Hash files and lookups

sudheepkv · Post by **sudheepkv** » Wed Jan 04, 2006 3:28 am

Could you give the use of hash files and lookups in real time senario with an example?How it effects the performance?

kcshankar · Post by **kcshankar** » Wed Jan 04, 2006 3:42 am

Hi,
Welcome aboard.
Search the forum,for your queries.
Sample from the forum.....
A hash file can simply be described as a file that distributes data throughout a pre-sized and space allocated file. Every row has to have a key to determine where the row will reside within the file. This key is run thru an algorithm (technically a hashing algorithm, hence the name) to determine the location in the file for the row.
One and only one row can exist at a single location.

Regards
kcs

ray.wurlod · Post by **ray.wurlod** » Wed Jan 04, 2006 3:54 pm

Please be more specific about what you mean by "performance". Hashed files (note, not "hash" files) are the fastest possible mechanism for performing a key-based lookup, particularly if cached in memory.

sudheepkv · Post by **sudheepkv** » Wed Jan 04, 2006 11:13 pm

ray.wurlod wrote:Please be more specific about what you mean by "performance". Hashed files (note, not "hash" files) are the fastest possible mechanism for performing a key-based lookup, particularly if cached in memory.

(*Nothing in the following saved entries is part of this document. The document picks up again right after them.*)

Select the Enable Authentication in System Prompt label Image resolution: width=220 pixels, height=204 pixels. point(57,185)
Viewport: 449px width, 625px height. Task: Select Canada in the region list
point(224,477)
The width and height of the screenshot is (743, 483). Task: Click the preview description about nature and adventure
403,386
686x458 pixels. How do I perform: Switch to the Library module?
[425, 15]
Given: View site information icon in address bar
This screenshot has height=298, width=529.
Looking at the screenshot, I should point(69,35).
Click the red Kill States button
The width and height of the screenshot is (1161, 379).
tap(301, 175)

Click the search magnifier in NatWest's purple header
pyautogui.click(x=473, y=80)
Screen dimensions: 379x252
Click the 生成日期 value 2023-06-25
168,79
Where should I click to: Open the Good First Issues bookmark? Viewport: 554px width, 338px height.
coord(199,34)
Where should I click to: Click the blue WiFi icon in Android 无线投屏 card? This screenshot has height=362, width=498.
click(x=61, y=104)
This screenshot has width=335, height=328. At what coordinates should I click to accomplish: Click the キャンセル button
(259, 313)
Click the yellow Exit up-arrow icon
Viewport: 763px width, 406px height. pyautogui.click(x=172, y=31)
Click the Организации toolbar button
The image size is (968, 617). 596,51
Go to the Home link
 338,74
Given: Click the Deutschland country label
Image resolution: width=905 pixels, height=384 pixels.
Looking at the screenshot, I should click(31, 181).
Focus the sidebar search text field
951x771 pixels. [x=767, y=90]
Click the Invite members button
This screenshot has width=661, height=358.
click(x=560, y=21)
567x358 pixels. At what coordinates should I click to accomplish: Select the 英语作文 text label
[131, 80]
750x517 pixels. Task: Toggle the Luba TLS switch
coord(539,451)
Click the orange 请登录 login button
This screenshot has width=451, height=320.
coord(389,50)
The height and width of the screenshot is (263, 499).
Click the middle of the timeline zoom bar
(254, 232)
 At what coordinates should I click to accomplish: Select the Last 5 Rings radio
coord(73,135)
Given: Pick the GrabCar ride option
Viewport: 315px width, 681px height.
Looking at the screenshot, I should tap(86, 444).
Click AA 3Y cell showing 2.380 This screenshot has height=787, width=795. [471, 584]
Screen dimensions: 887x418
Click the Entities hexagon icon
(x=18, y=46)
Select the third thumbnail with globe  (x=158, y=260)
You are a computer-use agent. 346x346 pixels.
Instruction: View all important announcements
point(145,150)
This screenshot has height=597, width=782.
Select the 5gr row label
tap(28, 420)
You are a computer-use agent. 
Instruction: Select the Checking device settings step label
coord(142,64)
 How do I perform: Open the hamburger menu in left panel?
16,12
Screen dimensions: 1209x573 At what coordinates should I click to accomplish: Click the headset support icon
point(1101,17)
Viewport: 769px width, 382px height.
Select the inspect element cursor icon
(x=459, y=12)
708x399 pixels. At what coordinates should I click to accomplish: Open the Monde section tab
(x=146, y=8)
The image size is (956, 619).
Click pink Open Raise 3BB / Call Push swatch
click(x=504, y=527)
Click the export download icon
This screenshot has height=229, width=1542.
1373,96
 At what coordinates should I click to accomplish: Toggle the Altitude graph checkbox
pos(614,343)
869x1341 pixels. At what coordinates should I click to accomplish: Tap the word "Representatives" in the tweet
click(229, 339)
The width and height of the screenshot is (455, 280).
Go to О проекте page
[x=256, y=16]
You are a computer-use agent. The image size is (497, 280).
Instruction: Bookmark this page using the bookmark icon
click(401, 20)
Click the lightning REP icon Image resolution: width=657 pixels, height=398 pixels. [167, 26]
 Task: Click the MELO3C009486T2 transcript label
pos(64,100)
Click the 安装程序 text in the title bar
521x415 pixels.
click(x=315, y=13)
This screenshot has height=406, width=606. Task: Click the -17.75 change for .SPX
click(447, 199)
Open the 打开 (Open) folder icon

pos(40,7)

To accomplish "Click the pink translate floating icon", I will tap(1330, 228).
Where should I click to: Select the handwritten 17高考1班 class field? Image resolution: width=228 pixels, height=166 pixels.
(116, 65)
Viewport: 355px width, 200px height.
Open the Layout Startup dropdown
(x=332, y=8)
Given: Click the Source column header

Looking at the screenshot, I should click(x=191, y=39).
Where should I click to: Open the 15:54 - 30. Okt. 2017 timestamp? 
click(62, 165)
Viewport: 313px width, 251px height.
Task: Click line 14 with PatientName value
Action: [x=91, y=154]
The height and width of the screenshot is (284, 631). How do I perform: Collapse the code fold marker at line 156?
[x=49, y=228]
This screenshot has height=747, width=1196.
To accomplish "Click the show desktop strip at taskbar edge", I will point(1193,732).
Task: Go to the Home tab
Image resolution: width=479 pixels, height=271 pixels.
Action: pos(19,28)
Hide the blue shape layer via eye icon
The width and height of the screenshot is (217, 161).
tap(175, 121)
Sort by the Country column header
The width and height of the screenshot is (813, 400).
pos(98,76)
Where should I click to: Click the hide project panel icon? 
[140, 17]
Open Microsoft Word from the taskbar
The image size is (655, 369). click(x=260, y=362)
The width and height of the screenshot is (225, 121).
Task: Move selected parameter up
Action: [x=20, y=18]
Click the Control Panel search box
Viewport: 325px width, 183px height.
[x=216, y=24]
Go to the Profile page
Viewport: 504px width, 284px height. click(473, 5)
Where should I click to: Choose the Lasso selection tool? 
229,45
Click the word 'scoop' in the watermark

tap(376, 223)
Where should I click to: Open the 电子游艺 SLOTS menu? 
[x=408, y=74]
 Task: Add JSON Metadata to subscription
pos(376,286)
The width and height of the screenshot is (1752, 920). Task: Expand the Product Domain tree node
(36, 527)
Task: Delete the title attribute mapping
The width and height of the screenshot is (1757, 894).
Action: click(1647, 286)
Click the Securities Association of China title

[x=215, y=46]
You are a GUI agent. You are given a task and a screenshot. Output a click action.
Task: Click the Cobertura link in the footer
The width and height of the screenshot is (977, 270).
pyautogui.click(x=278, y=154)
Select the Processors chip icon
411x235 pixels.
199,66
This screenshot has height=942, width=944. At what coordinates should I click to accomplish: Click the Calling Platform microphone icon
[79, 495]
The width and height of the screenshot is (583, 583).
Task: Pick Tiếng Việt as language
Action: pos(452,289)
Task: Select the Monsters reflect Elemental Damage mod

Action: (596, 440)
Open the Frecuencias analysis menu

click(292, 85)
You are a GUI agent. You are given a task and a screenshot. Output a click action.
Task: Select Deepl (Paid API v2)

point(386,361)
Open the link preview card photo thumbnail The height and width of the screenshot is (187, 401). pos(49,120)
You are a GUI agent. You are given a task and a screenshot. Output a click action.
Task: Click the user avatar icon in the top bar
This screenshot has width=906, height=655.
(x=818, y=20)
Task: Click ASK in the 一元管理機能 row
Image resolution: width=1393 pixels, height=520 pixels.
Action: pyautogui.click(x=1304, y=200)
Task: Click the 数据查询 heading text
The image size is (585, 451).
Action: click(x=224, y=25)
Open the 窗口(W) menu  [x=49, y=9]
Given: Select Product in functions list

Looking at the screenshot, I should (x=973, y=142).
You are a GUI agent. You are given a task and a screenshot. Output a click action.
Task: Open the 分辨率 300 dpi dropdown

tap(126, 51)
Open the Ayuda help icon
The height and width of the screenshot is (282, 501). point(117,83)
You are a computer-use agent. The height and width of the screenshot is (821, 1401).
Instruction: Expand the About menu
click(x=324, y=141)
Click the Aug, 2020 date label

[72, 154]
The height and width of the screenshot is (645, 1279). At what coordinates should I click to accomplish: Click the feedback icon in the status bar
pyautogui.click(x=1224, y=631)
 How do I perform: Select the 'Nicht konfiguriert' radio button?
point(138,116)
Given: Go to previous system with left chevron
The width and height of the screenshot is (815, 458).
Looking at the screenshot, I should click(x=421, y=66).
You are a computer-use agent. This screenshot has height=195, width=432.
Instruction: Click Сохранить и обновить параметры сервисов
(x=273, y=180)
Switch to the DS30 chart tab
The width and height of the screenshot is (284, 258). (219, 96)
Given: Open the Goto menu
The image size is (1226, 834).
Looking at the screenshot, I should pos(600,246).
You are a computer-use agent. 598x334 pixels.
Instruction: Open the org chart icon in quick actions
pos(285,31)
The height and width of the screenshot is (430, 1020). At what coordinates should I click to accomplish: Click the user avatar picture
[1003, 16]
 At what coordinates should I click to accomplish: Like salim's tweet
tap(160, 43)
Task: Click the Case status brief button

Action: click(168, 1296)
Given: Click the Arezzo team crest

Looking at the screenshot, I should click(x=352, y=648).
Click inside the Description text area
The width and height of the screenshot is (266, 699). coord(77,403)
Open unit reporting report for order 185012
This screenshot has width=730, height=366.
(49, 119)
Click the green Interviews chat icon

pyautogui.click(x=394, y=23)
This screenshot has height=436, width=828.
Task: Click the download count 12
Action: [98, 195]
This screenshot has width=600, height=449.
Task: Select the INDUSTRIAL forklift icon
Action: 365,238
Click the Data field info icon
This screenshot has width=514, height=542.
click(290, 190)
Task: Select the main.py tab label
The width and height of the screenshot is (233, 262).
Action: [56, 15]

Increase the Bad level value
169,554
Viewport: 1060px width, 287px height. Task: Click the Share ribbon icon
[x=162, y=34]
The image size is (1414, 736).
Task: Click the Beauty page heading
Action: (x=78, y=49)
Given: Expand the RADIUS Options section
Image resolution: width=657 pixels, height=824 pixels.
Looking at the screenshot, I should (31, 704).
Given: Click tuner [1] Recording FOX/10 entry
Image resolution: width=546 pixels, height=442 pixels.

Thank you all.I have some more doubts .please respond

1. in real time senario lookupss are very large in size(GBs or TBs).
I such a case how Datastage can manage the storage in main memory.

2.If we update the the source file of lookup (eg oracle table,or asequncial file )how it will visible at the lookup dynamically?

ray.wurlod · Post by **ray.wurlod** » Wed Jan 04, 2006 11:35 pm

1. in real time senario lookupss are very large in size(GBs or TBs).
I such a case how Datastage can manage the storage in main memory.
No. The maximum size of a cached hashed file is 999MB.
If you were to use DataStage Enterprise Edition, then you could use a virtual Data Set (or Lookup File Set) that can be much larger. However, ask yourself do you really need all those columns and all those rows - are all the rows current rows, and are all the columns needed in your job design?

2.If we update the the source file of lookup (eg oracle table,or asequncial file )how it will visible at the lookup dynamically?
It won't happen automatically - you have to include updating the lookup table in real time into your job design, which rules out a read-only memory cache.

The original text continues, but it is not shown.